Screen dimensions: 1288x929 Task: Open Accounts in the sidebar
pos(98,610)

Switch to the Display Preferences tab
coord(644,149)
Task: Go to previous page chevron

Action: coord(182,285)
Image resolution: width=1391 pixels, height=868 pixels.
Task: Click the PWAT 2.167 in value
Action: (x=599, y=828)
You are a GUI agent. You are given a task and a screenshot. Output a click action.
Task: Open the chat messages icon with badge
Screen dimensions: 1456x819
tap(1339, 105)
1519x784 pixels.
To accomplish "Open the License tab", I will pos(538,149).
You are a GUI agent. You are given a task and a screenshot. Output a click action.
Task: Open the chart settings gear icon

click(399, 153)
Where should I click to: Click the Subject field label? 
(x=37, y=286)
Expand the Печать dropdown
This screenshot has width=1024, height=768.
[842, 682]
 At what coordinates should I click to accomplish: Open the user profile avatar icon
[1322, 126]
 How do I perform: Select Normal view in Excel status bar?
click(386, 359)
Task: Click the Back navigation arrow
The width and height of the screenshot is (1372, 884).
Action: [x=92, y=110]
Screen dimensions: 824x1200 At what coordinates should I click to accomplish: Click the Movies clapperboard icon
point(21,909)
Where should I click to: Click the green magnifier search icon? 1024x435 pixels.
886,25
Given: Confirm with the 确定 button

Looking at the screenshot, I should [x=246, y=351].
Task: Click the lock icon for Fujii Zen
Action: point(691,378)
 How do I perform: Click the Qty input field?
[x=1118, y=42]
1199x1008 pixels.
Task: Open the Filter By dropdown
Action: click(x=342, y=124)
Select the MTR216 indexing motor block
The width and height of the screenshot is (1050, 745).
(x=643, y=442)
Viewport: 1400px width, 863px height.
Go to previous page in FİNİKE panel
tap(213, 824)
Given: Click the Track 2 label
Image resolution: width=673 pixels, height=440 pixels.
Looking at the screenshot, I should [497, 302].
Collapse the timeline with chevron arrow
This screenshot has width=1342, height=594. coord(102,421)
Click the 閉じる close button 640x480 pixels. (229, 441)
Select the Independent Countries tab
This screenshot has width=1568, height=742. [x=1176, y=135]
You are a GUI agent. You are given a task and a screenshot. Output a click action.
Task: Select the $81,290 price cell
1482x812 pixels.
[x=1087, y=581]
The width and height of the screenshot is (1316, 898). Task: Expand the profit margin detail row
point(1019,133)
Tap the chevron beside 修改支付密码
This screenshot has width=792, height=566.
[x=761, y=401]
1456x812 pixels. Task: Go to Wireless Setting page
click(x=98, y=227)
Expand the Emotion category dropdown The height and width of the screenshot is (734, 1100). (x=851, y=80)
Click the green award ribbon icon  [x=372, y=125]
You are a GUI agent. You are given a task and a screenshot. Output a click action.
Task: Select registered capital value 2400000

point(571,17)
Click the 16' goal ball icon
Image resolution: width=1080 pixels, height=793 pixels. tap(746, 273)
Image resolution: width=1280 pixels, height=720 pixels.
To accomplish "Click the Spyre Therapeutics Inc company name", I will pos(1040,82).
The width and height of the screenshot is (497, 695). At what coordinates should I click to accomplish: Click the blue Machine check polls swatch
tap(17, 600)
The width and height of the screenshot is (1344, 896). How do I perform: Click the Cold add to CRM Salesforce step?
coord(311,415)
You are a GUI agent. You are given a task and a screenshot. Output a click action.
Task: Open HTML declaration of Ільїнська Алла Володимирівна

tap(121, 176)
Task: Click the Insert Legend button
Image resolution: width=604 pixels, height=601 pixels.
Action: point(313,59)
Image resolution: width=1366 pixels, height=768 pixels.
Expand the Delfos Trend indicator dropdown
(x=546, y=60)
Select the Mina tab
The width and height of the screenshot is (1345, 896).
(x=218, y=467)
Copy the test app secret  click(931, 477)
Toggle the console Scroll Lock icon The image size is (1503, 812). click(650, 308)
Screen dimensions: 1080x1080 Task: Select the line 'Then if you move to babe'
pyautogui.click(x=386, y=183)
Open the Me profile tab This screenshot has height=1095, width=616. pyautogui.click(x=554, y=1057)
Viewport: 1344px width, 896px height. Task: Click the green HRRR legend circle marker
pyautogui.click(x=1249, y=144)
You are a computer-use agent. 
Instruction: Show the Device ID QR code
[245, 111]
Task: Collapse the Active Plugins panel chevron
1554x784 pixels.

_DIRECTIONS FOR THIS TASK:_ Reproduce the data above verbatim, from its first line through the line containing "tap(1339, 105)", including both of those lines.

_WRITTEN RESPONSE:_
Screen dimensions: 1288x929 Task: Open Accounts in the sidebar
pos(98,610)

Switch to the Display Preferences tab
coord(644,149)
Task: Go to previous page chevron

Action: coord(182,285)
Image resolution: width=1391 pixels, height=868 pixels.
Task: Click the PWAT 2.167 in value
Action: (x=599, y=828)
You are a GUI agent. You are given a task and a screenshot. Output a click action.
Task: Open the chat messages icon with badge
Screen dimensions: 1456x819
tap(1339, 105)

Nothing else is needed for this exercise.